I, a mom of three small children, left my husband and kids.

Tonight I am not there to put my boys to bed. They are being put to bed by their dad, while I sit alone in my apartment down the street.

I can picture the scene right now in my home: The twins are doing their best to convince their dad to let them watch just 10 more minutes of TV, while the 4-year-old makes a million excuses as to why he has gotten back out of bed. Their dad is undoubtedly patiently navigating through the toughest hour of his day, as he calmly yet decisively repeats the same catch phrases in unison with hundreds of thousands of other parents around the country.

“No. I said five minutes and that was 15 minutes ago. It’s time to go to bed.”

“Get back in bed. I already laid with you for 10 minutes.”

I wish with every ounce of my breaking heart I could be there, tag teaming with him, lying with one, while he snuggles another, but I can’t.

I can’t because that is selfish.

Staying in a relationship with one of the most amazing people I have ever known was wrecking us all. It was killing the very life we sought to create for our kids.

For the last year or so, I had convinced myself I had to stay for my boys. I thought I had to find a way to fall back in love with him and make him fall back in love with me… for our boys.
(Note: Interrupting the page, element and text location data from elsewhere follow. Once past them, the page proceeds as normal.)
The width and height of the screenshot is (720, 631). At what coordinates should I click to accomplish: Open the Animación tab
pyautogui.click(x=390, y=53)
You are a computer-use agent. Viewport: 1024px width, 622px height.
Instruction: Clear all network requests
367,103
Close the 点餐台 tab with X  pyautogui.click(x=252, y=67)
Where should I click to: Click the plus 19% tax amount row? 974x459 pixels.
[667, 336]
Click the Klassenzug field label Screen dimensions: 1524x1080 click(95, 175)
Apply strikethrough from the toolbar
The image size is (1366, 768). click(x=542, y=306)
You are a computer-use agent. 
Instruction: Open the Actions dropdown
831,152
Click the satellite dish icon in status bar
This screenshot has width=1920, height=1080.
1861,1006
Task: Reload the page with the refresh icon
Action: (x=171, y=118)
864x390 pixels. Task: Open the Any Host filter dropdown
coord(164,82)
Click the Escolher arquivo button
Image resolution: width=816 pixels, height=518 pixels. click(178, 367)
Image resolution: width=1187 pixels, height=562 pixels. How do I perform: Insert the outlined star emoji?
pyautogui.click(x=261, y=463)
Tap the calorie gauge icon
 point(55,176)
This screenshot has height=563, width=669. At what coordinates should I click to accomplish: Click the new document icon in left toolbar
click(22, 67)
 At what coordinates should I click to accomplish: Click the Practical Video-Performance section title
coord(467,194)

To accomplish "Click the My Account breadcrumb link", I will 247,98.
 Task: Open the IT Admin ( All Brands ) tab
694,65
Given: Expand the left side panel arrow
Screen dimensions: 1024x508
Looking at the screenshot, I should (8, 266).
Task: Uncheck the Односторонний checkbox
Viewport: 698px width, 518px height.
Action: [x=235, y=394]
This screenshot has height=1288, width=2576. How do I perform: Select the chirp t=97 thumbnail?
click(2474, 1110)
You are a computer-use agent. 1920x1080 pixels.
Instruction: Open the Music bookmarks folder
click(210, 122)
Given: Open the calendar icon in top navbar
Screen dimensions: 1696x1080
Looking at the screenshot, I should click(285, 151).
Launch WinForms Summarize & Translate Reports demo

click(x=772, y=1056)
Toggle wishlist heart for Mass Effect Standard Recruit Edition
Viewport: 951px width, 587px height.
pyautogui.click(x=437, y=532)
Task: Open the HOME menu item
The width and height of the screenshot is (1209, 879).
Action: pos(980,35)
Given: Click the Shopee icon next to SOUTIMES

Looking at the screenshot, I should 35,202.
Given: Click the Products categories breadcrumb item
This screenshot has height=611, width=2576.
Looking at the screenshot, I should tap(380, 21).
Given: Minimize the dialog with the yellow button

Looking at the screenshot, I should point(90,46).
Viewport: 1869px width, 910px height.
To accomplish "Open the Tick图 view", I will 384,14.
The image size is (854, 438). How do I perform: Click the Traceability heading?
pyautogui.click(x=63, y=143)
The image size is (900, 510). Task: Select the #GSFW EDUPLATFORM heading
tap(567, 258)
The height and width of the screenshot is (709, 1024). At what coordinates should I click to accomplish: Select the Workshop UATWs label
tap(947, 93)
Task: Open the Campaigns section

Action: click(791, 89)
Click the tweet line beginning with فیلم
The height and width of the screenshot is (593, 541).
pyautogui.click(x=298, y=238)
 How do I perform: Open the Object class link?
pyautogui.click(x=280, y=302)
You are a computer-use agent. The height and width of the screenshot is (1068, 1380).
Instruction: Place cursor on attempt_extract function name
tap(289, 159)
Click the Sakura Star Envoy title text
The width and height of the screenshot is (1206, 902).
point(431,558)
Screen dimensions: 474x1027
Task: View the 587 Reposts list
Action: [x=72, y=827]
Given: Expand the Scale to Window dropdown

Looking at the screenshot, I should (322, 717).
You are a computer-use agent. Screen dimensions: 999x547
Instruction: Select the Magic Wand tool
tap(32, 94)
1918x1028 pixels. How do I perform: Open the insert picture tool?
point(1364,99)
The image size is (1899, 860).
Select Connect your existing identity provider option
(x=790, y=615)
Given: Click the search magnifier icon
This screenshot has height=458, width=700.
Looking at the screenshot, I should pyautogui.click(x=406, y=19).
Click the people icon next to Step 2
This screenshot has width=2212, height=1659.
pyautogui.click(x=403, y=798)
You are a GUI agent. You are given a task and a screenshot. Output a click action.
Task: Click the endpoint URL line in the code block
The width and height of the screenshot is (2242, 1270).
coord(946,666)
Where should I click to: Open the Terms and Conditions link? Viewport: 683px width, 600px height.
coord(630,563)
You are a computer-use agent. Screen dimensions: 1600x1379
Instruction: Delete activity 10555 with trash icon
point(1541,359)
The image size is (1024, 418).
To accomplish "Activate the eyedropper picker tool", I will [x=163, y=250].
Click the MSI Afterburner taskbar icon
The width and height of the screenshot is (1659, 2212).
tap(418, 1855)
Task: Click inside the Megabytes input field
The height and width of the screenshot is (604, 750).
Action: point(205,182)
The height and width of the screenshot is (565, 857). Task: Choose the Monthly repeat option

I became obsessed with a certain outcome, the one I deemed necessary for the health and wellbeing of the family unit. Every thought I had to the contrary was quickly shot down as being selfish and completely out of the question.

How dare I even consider breaking up the family, I thought.

I knew I had to save our family. I had to stay and portray the picture I had helped create.

I believed the very foundation of each of my boys’ lives was being built upon our foundation as a nuclear family, living happily under one roof with a dog and a brightly colored, weed-free flowerbed.

However, our foundation had begun to crack.

Soon, on a daily basis, new cracks were seen. At first they were small, almost unnoticeable and to be expected. I saw them as natural shifts all foundations make as they settle and give way to the pressures of life. By simply applying a bit of caulk or sliding a plant over to cover the imperfection, I thought we could forge ahead and continue our lives in happiness.

Soon, we became each other’s kryptonite.

The love was gone and was slowly being replaced by a growing resentment toward one another. Overtime, our ache for something the other could no longer give us trumped our ability to pretend the other was all we needed.

Our outward displays of love soon became impossible to fake.

We each began coping the best we could. I chose alcohol. He chose avoidance.

The foundation was beginning to crumble beneath us, so we diverted our attention further.

When we felt the pieces give way below our feet, we simply moved to another room. When a large crack began to form down the center of the house, I bought a bigger rug, covered it up and sat back down to drink a beer or three, while smiling at my boys as convincingly as I could.

On days when the cracks were unavoidable, we chose to confront one another and point out the visible proof of the others shortcomings. Each crack had a story, involving the culpability of the other.